= TASK DIRECTIONS =
Quote the material below word for word, beginning with the line that contains "This screenshot has width=498, height=254." and ending after the line that contains "1418x769 pixels.". Leave the pictures out of your answer.

[Excerpt from a dataset]

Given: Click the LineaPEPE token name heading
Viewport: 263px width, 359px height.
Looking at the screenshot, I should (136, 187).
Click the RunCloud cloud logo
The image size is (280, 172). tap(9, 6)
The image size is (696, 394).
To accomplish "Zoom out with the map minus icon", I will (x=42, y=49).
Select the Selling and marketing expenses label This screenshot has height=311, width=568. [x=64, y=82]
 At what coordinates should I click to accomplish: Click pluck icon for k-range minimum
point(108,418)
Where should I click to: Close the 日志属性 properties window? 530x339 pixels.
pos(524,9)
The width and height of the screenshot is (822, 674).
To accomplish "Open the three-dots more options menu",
* * *
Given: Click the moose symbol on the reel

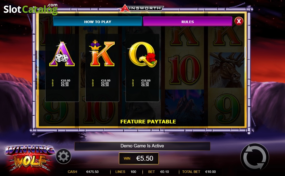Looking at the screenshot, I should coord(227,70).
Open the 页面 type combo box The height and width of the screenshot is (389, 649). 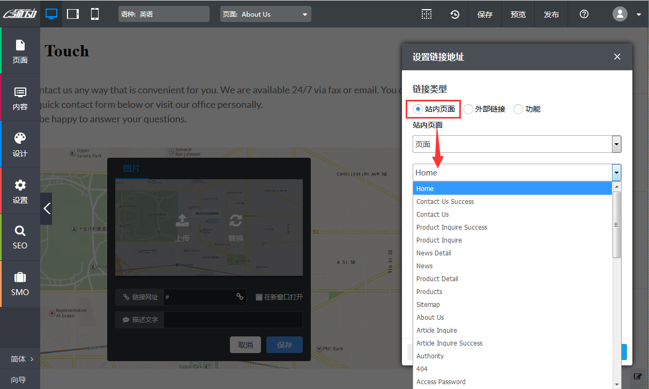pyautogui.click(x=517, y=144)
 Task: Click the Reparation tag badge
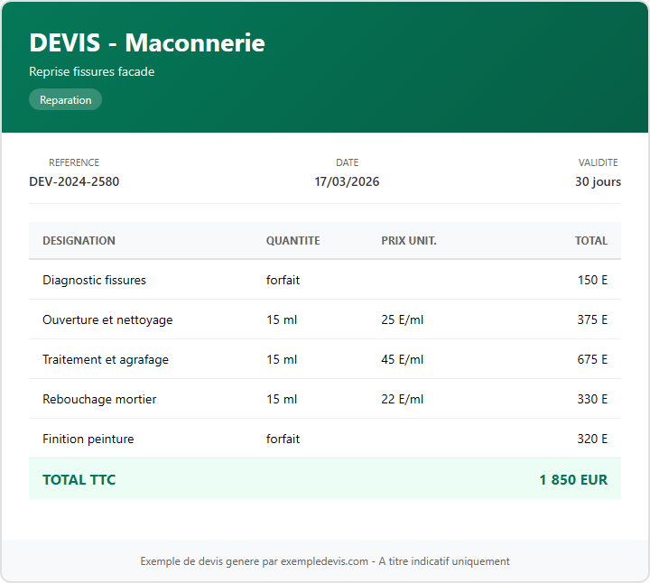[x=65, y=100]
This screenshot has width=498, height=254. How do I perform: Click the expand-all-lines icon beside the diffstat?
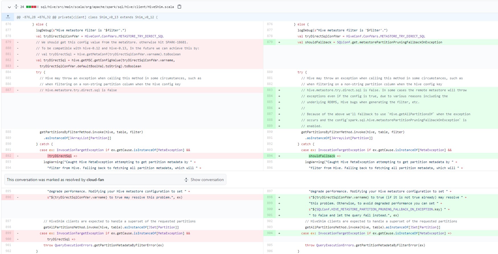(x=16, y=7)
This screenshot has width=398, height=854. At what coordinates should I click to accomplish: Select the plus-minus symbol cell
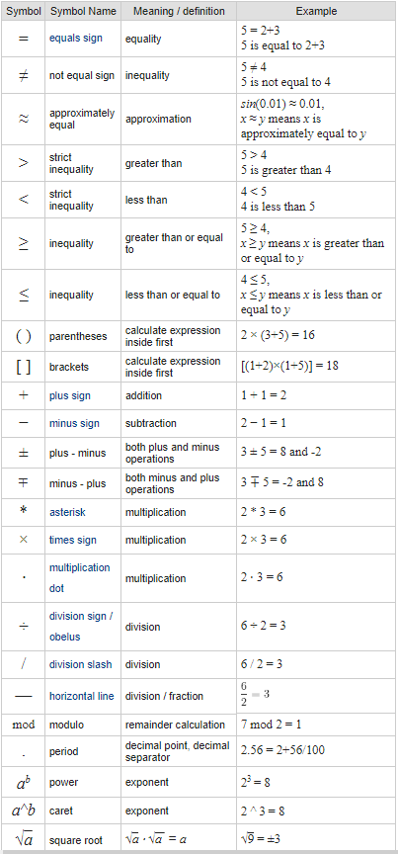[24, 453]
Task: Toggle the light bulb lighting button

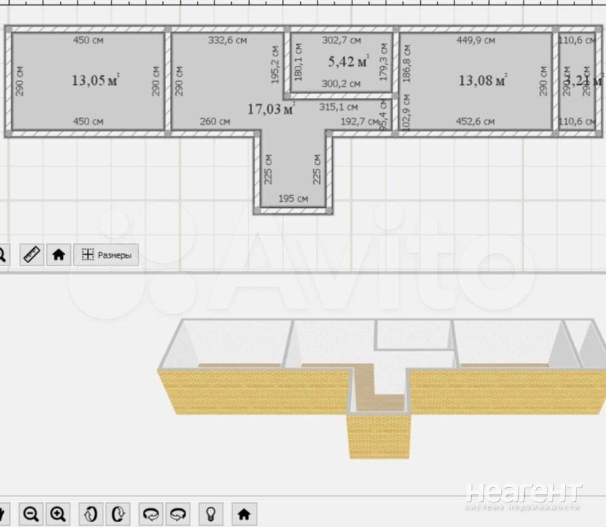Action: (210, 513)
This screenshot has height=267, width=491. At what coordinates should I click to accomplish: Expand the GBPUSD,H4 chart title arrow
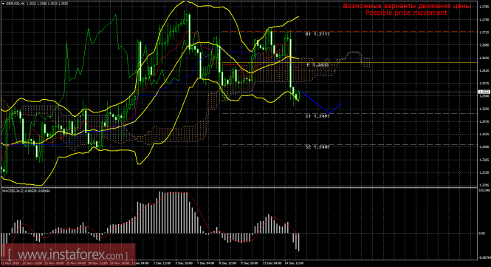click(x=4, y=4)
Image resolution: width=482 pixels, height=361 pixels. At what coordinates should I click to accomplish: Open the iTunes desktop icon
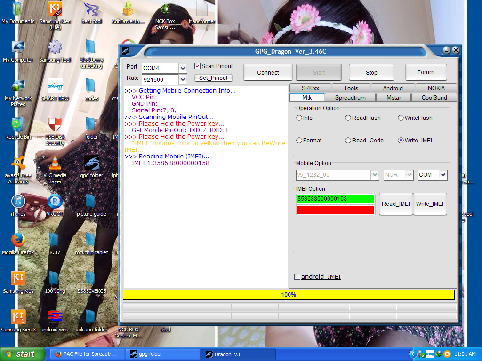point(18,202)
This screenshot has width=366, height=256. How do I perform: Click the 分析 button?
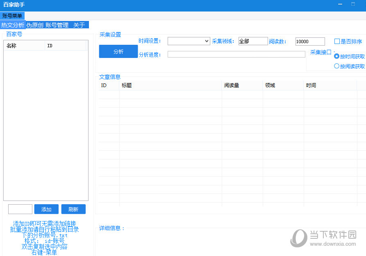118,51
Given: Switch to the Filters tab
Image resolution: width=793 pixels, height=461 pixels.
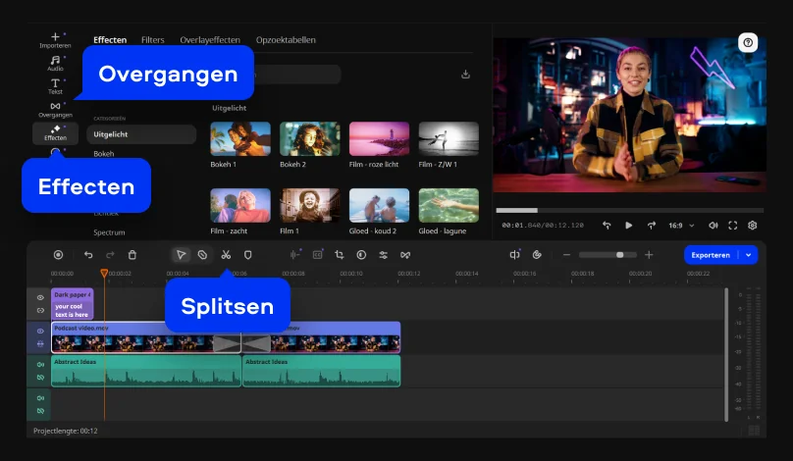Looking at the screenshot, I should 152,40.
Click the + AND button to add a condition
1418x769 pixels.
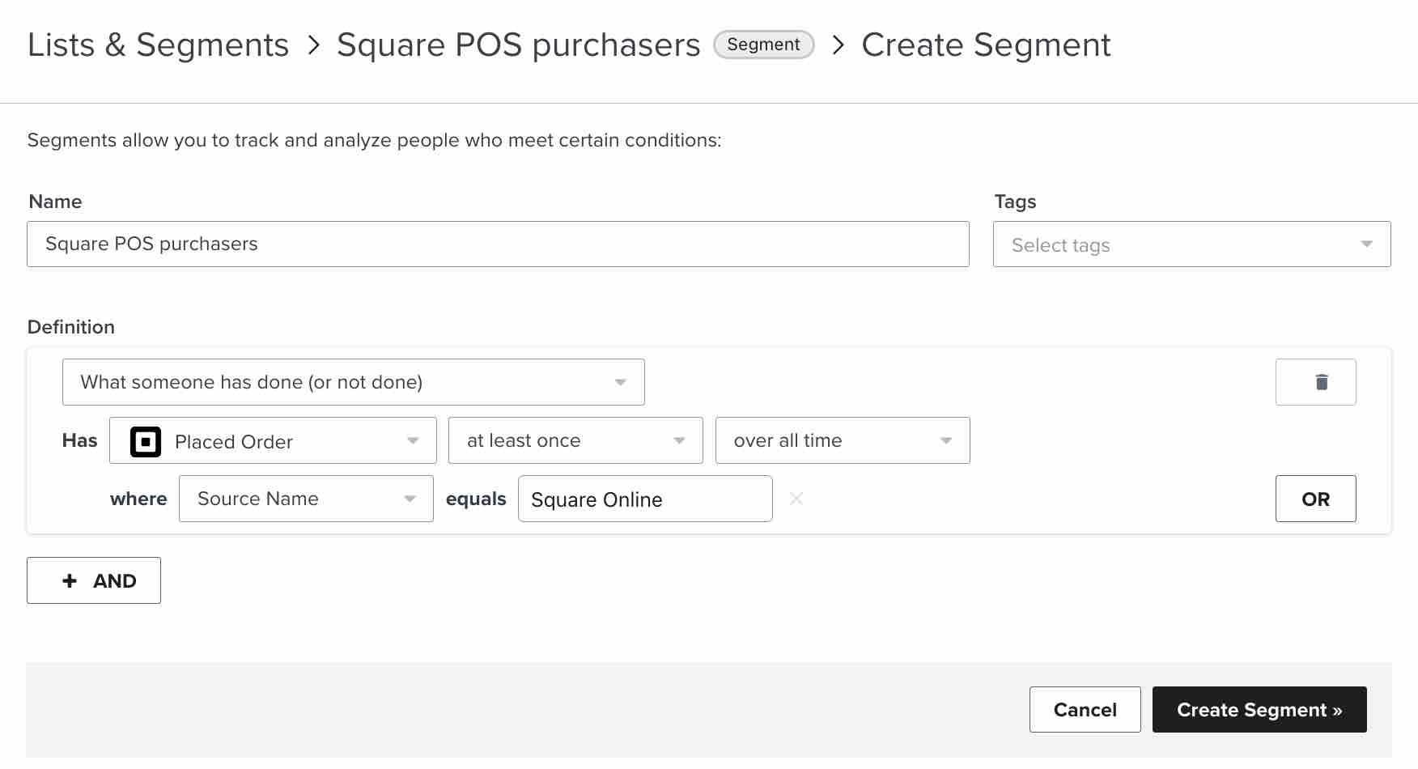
* * *
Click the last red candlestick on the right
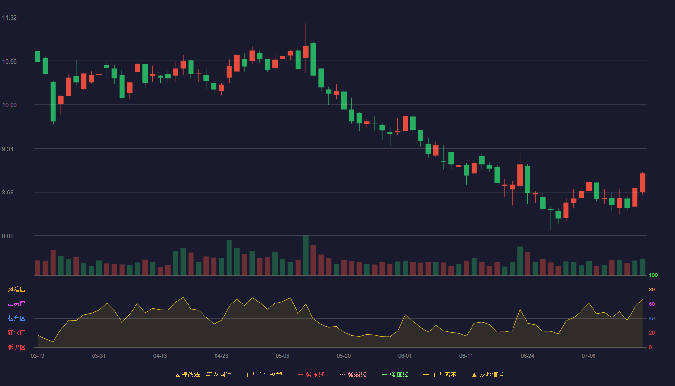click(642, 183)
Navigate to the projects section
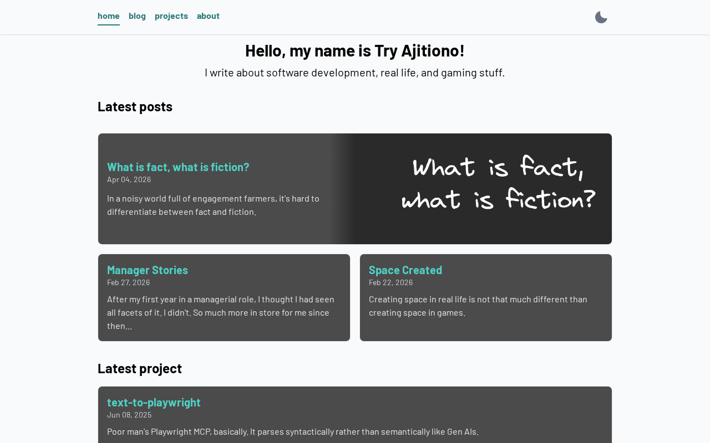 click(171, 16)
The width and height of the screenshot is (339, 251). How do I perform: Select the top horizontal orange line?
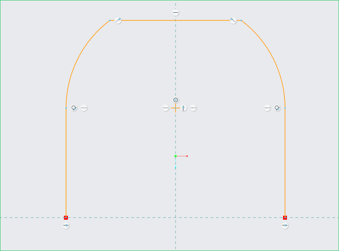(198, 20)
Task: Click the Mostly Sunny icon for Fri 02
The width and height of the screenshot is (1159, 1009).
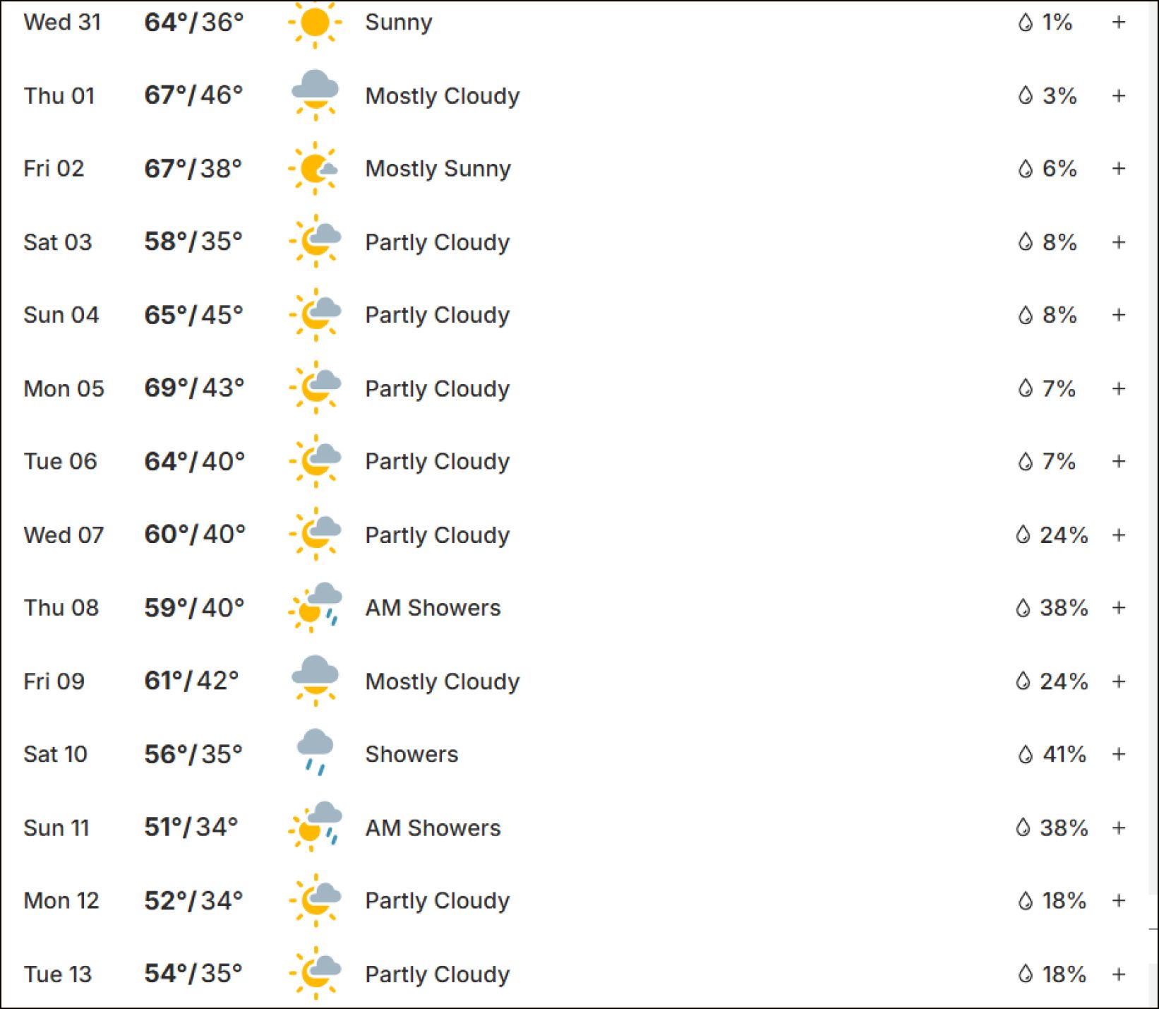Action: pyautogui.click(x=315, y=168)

= SOLUTION FOR THIS PROBLEM =
This screenshot has width=498, height=254. How do I perform: Click the expand-all-lines icon beside the diffstat?
(x=16, y=7)
This screenshot has width=398, height=854. At what coordinates should I click to accomplish: Select the plus-minus symbol cell
[24, 453]
Task: Toggle the light bulb lighting button

Action: (210, 513)
This screenshot has height=267, width=491. At what coordinates should I click to accomplish: Expand the GBPUSD,H4 chart title arrow
click(x=4, y=4)
Image resolution: width=482 pixels, height=361 pixels. At what coordinates should I click to accomplish: Open the iTunes desktop icon
point(18,202)
This screenshot has width=366, height=256. How do I perform: Click the 分析 button?
118,51
Given: Switch to the Filters tab
Image resolution: width=793 pixels, height=461 pixels.
Looking at the screenshot, I should 152,40.
Click the + AND button to add a condition
1418x769 pixels.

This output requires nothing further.